Task instructions: Would you return the data exactly as given, except for its pictures?

Data provided:
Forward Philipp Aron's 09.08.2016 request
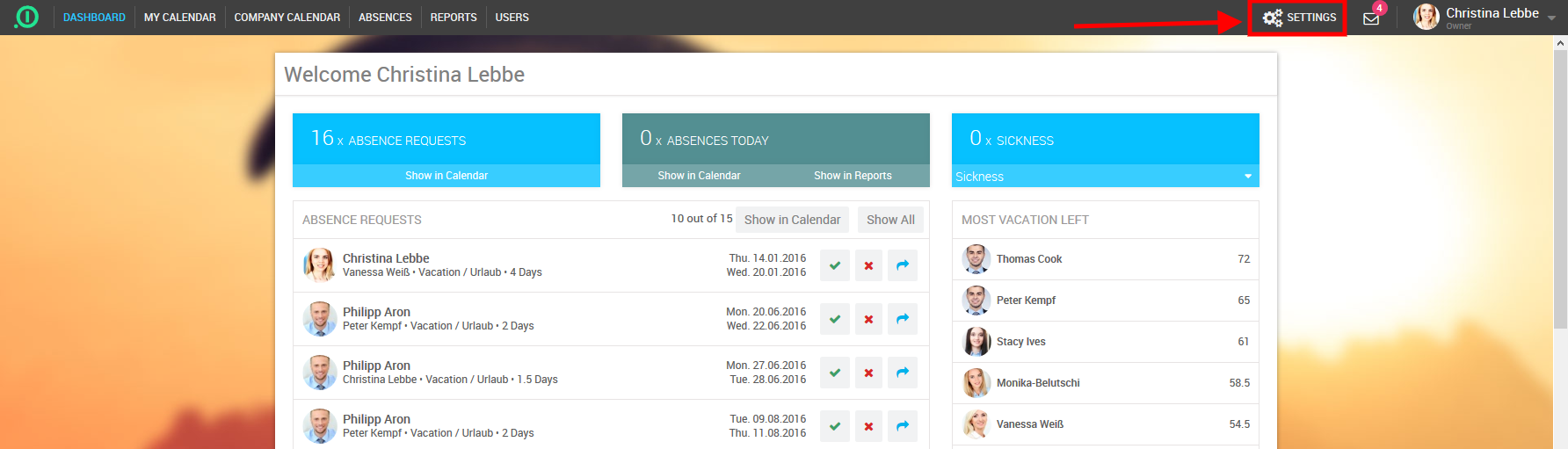Screen dimensions: 1568x449 coord(903,426)
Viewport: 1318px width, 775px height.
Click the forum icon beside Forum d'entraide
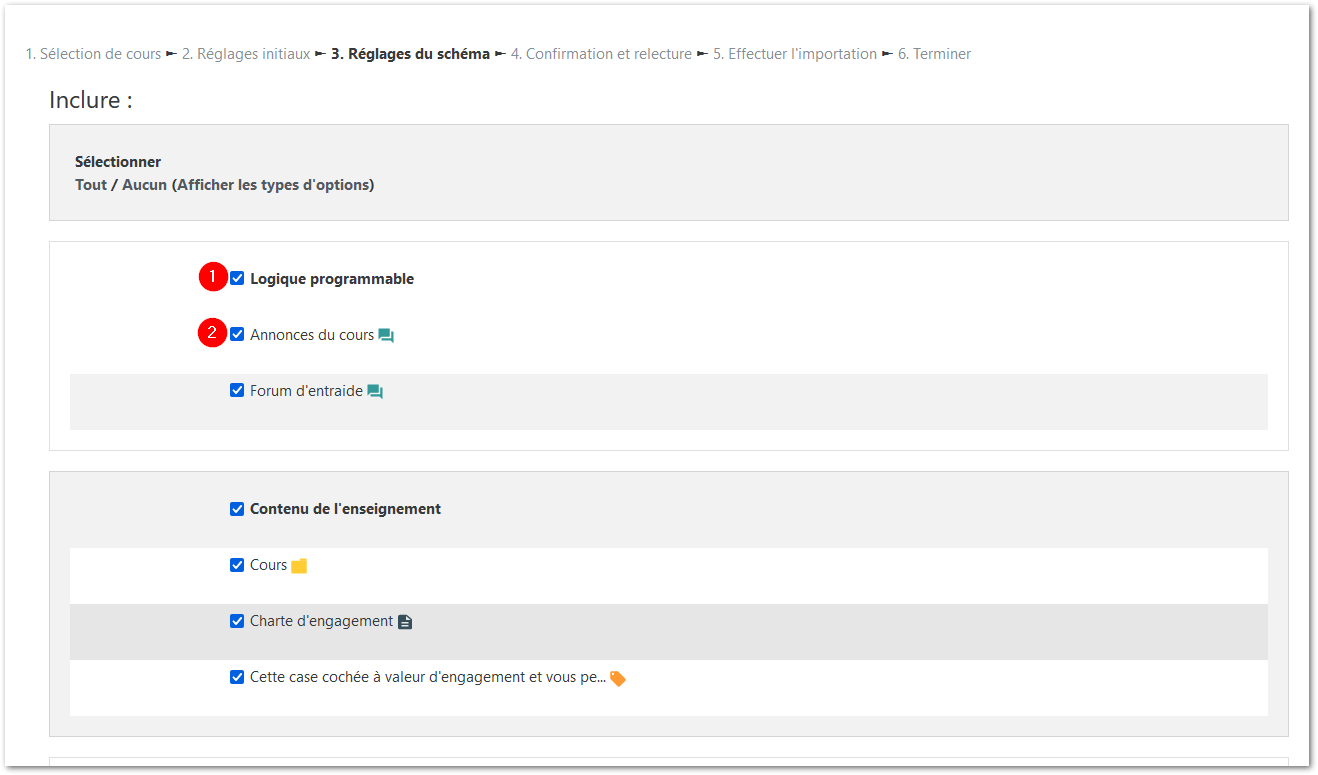375,392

Solution for this problem:
Forward Philipp Aron's 09.08.2016 request
Screen dimensions: 1568x449 coord(903,426)
Viewport: 1318px width, 775px height.
Click the forum icon beside Forum d'entraide
375,392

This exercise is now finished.